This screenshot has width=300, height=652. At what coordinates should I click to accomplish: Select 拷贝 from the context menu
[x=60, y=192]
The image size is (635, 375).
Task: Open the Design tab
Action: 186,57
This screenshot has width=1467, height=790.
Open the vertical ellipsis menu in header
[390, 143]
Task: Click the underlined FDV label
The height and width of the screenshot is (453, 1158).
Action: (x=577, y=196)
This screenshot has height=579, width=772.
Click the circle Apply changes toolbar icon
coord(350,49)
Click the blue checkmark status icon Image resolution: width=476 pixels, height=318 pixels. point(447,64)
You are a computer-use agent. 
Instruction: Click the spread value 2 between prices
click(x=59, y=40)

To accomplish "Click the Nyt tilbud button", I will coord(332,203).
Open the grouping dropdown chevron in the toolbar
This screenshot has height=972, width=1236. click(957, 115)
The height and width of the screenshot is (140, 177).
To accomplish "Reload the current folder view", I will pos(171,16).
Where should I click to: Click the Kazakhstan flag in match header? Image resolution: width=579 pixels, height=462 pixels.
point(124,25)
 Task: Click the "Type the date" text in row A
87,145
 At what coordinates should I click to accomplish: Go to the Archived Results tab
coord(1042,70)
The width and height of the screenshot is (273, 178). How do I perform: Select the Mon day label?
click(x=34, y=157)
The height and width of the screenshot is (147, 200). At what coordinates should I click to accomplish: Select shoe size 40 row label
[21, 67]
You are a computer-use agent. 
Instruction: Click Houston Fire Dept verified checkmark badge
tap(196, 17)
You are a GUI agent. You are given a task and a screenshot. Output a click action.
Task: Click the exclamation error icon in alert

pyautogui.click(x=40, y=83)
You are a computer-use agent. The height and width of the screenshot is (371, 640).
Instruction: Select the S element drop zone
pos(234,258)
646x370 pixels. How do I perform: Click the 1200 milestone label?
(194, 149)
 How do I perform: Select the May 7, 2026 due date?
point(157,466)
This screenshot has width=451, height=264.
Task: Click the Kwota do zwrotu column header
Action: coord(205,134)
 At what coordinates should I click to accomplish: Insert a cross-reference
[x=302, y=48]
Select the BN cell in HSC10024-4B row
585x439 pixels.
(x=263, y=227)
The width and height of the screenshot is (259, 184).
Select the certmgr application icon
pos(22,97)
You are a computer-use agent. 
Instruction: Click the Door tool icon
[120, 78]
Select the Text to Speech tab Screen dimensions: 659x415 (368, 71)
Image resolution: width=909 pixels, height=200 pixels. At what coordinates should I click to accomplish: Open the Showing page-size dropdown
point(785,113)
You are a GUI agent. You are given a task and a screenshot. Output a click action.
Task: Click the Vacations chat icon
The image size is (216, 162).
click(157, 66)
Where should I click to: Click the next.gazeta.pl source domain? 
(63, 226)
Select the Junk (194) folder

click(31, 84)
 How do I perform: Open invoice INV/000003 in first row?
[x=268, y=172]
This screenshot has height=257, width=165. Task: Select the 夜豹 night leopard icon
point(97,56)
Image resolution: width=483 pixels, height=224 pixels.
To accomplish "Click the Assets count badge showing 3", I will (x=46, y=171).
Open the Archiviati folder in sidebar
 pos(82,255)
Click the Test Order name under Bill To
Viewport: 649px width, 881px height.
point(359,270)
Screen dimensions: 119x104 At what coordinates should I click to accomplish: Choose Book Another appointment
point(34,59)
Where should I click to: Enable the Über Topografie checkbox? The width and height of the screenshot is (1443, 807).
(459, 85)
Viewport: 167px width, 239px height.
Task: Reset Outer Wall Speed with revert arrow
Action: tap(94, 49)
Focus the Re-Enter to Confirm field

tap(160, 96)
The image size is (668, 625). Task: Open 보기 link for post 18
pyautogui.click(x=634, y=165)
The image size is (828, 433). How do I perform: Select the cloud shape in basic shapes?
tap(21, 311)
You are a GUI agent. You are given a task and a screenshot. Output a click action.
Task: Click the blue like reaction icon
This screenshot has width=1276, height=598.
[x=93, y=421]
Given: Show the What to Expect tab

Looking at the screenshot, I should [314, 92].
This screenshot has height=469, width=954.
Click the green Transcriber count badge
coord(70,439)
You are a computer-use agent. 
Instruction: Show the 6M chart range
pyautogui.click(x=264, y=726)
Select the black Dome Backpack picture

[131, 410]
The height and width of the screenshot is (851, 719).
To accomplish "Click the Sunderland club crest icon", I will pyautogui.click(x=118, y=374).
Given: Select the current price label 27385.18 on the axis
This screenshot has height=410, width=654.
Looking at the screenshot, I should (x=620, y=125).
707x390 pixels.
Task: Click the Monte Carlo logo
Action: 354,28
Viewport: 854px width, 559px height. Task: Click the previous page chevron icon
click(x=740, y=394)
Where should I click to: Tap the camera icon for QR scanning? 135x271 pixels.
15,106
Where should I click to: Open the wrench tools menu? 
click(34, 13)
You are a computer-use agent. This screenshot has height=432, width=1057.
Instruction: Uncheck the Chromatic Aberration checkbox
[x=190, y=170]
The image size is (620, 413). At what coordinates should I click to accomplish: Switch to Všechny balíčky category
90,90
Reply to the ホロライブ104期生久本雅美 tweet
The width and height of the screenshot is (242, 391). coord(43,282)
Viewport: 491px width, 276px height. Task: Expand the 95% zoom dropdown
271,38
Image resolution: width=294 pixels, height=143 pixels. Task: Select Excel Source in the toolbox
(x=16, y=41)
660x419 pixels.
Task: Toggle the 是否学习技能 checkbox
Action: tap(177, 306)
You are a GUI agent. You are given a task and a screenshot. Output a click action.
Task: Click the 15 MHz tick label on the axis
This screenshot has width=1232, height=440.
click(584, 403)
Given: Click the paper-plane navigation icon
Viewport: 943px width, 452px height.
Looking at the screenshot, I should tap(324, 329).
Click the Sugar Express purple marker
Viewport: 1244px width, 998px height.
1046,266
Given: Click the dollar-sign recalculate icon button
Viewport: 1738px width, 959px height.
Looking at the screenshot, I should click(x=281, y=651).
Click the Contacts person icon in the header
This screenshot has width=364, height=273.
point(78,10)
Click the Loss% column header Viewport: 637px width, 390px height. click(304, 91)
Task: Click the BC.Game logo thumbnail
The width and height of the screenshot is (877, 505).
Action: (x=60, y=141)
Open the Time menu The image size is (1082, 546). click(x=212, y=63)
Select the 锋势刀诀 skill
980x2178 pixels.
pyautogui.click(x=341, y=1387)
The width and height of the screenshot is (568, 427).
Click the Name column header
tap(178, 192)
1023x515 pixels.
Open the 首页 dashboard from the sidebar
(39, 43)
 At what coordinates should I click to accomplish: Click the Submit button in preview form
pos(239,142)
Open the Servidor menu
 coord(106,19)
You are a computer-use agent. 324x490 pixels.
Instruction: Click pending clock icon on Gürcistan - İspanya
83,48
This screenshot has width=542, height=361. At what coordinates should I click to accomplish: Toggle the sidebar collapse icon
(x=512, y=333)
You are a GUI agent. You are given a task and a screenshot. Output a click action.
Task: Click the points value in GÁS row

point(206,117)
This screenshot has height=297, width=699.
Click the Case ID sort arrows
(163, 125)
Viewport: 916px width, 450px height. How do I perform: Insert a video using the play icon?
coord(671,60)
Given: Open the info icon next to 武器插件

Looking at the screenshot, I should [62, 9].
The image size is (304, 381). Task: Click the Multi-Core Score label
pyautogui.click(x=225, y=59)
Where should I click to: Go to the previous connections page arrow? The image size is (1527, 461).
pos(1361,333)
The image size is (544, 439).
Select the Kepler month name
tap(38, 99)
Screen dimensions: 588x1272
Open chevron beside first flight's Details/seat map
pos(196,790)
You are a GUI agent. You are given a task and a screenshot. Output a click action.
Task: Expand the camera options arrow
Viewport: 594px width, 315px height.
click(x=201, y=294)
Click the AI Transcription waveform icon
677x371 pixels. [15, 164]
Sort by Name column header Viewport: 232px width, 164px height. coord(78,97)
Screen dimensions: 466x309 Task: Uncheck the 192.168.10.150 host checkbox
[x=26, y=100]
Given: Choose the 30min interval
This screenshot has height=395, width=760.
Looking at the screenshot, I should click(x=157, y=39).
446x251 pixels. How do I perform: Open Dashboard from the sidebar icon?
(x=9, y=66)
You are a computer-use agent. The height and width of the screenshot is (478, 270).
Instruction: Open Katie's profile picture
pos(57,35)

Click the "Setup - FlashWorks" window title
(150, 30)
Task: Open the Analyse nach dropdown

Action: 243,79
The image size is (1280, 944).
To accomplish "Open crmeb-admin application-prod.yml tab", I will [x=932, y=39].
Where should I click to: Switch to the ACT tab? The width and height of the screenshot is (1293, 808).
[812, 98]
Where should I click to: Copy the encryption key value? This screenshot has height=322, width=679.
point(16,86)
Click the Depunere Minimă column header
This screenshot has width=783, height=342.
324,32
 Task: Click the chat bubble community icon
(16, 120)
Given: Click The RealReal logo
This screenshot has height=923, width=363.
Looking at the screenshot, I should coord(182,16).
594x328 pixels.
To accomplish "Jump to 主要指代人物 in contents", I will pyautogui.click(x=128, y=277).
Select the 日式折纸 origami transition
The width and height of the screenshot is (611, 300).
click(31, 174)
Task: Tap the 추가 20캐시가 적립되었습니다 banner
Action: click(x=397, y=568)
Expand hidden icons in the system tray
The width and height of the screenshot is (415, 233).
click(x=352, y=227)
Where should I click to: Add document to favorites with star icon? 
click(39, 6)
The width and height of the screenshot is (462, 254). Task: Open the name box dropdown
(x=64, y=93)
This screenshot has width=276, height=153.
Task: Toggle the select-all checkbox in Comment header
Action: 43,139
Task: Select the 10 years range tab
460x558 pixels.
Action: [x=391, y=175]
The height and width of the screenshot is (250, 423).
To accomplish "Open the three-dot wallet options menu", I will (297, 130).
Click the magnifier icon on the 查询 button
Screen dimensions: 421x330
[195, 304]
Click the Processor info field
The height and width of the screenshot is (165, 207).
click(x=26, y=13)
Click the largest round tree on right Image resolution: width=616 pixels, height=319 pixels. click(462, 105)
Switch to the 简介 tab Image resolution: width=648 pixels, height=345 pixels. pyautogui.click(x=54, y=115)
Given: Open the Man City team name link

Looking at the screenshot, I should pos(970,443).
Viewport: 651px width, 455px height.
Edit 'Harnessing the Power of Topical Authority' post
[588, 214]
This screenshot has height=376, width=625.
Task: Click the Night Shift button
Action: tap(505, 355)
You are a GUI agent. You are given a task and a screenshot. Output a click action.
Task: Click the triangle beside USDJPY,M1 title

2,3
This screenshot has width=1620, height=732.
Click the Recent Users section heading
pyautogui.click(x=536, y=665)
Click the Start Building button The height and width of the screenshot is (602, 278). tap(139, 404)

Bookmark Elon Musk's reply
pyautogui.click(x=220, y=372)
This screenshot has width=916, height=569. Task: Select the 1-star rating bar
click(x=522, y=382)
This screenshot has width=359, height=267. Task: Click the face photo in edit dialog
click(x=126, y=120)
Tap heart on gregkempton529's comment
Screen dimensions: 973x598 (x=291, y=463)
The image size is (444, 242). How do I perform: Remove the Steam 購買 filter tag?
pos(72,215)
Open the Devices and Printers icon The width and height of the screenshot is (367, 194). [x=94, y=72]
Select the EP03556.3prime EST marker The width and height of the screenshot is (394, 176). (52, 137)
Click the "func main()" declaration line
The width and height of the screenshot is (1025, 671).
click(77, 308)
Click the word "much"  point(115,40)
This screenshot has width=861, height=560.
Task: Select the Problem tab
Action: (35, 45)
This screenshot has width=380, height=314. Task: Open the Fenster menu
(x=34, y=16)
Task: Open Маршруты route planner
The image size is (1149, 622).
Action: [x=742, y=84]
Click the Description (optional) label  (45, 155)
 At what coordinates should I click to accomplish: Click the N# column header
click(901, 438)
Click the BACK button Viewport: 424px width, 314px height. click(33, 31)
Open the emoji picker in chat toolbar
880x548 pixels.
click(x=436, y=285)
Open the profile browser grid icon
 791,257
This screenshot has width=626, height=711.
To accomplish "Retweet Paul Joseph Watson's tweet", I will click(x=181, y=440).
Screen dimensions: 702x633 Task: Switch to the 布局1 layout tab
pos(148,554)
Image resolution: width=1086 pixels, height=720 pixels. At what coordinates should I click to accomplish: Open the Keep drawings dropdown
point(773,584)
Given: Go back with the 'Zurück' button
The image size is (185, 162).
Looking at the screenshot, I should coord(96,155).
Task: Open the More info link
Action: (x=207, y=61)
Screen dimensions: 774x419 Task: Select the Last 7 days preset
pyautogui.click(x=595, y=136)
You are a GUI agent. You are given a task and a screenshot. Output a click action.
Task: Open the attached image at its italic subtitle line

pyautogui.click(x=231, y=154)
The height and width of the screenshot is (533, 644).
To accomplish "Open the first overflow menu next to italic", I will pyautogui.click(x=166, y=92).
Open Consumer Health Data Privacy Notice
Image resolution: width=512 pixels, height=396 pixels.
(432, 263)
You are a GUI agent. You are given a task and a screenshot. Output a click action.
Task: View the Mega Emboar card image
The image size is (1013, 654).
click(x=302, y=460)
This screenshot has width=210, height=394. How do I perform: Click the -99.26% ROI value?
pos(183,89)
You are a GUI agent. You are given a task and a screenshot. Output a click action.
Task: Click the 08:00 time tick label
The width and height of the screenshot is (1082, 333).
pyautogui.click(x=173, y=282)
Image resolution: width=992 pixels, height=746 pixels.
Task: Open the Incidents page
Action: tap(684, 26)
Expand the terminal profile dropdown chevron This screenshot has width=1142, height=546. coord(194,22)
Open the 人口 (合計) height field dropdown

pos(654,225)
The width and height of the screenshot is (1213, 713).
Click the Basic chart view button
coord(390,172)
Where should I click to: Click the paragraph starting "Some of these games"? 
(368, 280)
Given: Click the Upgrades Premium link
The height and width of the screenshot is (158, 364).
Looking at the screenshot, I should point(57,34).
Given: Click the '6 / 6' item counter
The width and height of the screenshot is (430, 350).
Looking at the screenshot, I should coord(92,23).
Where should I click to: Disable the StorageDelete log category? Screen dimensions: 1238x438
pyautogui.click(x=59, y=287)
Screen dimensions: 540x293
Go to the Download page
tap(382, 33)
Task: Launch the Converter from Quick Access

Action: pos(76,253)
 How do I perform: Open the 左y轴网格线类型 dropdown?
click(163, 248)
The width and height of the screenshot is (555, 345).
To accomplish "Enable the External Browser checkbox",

* THE TASK
Copy range, inclusive: the line holding "Open the emoji picker in chat toolbar" to the line holding "Given: Go back with the 'Zurück' button". Reproduce exactly those lines of the records above and no others.

* TASK OUTPUT
Open the emoji picker in chat toolbar
880x548 pixels.
click(x=436, y=285)
Open the profile browser grid icon
 791,257
This screenshot has width=626, height=711.
To accomplish "Retweet Paul Joseph Watson's tweet", I will click(x=181, y=440).
Screen dimensions: 702x633 Task: Switch to the 布局1 layout tab
pos(148,554)
Image resolution: width=1086 pixels, height=720 pixels. At what coordinates should I click to accomplish: Open the Keep drawings dropdown
point(773,584)
Given: Go back with the 'Zurück' button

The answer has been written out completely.